The winery Fürst Hohenlohe-Oehringen has already impressed the distinctly non-aristocratic wine rambler with its marvellous top-of-the line red "Ex flammis orior". And the Lemberger red wine grape of Württemberg, as our regular readers know, is no other than Austria's and Hungary's Blaufränkisch. In the new spirit of german patriotism summoned by german liberal democrat and possible future foreign (!) minister Guido Westerwelle, who refused to answer an english question from a BBC reporter with the witty and adroit words: "Wir sind ja hier in Deutschland", we should probably not even tell you that. So, let's turn to a german wine from a thoroughly german grape:
With a nice bright pinot-noir-like red colour, this has a fresh nose of sour cherries and juniper, fresh green wood. In the mouth, it seems lighter than it is due to the fresh acidity, distinctly spicy again, but it has fine-grained tannins and, I think, a very light touch of oak that makes it long and round. The next day, some sweet herbal notes and some clove had rounded it out even further.

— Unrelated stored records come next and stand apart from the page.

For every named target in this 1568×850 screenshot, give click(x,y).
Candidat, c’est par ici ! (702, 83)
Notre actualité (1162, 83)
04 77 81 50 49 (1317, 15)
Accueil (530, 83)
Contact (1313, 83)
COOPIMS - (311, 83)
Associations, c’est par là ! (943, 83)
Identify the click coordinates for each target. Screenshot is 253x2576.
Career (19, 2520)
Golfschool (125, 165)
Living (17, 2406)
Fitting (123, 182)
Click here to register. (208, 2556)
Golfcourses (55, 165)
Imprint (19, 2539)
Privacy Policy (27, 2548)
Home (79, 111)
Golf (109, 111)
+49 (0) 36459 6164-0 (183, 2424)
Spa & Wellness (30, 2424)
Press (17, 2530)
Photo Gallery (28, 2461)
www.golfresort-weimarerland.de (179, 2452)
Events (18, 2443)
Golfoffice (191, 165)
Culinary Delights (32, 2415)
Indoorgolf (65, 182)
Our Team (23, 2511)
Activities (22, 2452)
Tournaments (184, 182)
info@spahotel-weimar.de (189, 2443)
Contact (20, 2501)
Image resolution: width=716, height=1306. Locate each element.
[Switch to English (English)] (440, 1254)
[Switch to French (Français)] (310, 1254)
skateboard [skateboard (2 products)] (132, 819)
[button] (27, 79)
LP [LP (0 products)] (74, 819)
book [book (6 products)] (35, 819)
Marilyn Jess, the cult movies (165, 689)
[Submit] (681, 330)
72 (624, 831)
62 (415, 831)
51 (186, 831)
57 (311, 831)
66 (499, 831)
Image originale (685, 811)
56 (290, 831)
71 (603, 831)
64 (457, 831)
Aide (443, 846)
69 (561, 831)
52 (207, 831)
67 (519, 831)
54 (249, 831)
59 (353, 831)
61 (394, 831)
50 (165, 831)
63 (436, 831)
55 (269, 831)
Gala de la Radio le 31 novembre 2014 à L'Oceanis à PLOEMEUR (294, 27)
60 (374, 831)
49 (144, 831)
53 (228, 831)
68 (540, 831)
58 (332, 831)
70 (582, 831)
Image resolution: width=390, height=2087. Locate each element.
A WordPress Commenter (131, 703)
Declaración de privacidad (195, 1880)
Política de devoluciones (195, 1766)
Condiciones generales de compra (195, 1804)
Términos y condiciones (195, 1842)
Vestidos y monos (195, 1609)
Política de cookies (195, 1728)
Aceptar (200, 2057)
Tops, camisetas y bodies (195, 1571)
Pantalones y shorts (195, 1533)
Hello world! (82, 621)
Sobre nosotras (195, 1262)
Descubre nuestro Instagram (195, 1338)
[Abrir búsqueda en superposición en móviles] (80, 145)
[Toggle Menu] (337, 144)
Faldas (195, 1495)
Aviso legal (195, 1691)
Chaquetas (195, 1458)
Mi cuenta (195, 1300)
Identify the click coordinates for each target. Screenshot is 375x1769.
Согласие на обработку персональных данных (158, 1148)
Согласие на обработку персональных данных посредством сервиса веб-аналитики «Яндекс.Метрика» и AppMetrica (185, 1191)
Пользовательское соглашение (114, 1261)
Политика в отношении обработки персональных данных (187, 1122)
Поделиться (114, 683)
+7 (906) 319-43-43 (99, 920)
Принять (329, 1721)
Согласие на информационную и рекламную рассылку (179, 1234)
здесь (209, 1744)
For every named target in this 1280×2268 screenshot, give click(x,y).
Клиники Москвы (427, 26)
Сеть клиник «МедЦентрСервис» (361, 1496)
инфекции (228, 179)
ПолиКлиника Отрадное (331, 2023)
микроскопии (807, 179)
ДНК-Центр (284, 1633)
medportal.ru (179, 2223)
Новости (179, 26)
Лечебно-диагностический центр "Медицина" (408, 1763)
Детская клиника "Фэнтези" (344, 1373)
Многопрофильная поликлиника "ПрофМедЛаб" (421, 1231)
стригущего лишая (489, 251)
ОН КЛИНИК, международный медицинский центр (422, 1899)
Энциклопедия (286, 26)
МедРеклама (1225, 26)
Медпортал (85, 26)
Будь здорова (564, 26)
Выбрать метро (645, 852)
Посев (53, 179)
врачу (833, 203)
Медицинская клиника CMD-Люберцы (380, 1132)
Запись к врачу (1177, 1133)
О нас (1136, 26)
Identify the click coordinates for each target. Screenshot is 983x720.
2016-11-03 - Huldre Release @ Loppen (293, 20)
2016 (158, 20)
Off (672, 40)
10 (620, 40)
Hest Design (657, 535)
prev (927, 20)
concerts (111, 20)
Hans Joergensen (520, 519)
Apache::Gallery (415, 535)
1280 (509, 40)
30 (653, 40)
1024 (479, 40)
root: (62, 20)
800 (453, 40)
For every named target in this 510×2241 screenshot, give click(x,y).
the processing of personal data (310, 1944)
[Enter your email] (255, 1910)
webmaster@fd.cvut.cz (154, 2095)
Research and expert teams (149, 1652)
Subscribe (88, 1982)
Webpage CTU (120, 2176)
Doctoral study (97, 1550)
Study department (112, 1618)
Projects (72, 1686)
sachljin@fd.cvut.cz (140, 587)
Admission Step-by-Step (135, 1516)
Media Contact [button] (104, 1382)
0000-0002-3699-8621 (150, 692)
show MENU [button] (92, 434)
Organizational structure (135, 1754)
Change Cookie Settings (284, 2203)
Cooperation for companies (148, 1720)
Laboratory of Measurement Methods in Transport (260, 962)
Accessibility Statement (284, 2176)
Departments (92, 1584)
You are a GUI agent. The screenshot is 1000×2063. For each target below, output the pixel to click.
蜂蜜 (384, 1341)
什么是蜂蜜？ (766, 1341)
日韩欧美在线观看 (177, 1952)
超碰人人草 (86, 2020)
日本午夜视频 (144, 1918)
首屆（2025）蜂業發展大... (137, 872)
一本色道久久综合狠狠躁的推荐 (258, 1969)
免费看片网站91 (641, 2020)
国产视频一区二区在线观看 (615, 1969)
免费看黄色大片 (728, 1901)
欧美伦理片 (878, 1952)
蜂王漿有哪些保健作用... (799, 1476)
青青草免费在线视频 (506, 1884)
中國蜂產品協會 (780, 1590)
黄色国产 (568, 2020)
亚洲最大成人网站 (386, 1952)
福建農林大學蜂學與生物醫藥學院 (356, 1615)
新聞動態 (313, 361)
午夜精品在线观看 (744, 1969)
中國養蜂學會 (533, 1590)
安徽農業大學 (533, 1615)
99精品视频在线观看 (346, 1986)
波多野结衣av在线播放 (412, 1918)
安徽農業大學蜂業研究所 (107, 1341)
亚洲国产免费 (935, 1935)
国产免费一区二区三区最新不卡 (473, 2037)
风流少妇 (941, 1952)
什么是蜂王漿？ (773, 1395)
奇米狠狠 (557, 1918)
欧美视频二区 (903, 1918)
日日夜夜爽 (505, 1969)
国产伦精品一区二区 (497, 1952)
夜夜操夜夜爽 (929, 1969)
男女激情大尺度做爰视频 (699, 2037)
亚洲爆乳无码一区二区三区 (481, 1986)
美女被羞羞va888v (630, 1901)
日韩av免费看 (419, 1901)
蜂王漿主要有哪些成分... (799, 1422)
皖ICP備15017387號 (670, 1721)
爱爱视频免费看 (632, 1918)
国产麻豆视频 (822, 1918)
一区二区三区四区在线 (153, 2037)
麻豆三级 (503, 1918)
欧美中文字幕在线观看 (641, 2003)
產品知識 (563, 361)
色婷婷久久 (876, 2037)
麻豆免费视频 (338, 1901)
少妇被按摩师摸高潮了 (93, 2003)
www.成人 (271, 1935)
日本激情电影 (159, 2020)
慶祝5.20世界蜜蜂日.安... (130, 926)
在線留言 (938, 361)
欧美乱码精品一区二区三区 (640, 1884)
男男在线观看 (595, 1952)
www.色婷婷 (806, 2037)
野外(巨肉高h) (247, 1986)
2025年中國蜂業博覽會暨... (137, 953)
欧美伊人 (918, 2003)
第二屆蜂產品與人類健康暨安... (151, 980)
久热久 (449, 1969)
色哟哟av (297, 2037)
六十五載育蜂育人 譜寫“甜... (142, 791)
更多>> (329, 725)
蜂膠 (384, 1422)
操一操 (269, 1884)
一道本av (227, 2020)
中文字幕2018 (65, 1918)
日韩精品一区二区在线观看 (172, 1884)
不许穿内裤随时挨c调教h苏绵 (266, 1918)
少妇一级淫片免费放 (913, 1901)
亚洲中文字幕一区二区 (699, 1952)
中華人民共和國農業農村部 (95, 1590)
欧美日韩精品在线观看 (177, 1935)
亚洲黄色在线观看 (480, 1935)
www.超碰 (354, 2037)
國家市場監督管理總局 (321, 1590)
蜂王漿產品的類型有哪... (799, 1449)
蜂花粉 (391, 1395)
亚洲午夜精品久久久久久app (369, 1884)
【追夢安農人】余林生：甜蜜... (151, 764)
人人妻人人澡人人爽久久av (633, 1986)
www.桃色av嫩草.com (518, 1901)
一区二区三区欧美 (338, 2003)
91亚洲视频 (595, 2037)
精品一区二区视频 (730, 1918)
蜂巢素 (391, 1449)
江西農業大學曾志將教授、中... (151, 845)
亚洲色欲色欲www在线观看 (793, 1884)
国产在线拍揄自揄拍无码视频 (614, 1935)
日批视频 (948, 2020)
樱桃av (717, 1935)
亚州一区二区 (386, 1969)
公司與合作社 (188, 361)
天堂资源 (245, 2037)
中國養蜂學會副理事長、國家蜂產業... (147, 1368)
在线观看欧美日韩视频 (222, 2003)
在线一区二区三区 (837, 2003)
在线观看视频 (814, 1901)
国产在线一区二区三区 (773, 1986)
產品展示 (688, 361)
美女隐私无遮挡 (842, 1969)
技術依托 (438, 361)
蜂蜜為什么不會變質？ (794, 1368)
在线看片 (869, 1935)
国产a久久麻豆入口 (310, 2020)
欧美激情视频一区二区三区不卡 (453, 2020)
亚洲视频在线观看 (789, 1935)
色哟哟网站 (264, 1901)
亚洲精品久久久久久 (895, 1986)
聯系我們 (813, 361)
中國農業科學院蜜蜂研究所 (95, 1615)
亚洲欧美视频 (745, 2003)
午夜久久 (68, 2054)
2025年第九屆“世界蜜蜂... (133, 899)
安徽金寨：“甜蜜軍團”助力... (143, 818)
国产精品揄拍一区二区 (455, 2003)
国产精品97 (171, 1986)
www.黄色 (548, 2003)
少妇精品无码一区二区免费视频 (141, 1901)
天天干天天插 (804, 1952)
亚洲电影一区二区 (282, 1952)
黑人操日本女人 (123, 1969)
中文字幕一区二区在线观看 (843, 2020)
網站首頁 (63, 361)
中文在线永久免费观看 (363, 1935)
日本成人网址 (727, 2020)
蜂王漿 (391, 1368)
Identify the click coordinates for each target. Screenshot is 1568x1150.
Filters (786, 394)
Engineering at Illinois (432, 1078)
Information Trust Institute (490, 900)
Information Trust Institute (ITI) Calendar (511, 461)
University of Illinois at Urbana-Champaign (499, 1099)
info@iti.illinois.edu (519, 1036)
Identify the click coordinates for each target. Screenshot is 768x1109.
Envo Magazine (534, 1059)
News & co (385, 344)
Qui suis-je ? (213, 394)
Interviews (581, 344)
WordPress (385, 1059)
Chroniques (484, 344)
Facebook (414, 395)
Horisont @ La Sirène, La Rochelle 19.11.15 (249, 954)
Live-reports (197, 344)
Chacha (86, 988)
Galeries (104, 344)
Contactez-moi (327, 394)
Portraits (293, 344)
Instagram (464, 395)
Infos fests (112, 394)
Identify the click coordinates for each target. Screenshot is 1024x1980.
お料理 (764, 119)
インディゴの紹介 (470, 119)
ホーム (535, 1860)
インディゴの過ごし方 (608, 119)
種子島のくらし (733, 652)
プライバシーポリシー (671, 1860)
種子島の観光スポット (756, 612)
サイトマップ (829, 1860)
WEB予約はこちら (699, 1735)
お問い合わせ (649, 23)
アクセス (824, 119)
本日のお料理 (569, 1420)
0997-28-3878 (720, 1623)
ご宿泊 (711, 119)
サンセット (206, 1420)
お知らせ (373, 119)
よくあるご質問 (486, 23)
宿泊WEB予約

A spicy, fresh, but also mouthfilling red, this is comparable to Cabernet Franc from the Loire and of course to the more traditional austrian Blaufränkischs, like those from Uwe Schiefer, Hans Nittnaus or the Moric winery. This should go well with dried ham or speck, but also with venison, especially if some juniper is part of the sauce.
Unfortunately, this wine is too good to use it to sneak in another reference to german politics. That being said, someone should definitely acquaint Guido Westerwelle with the Little German. I have a feeling they would get along wonderfully.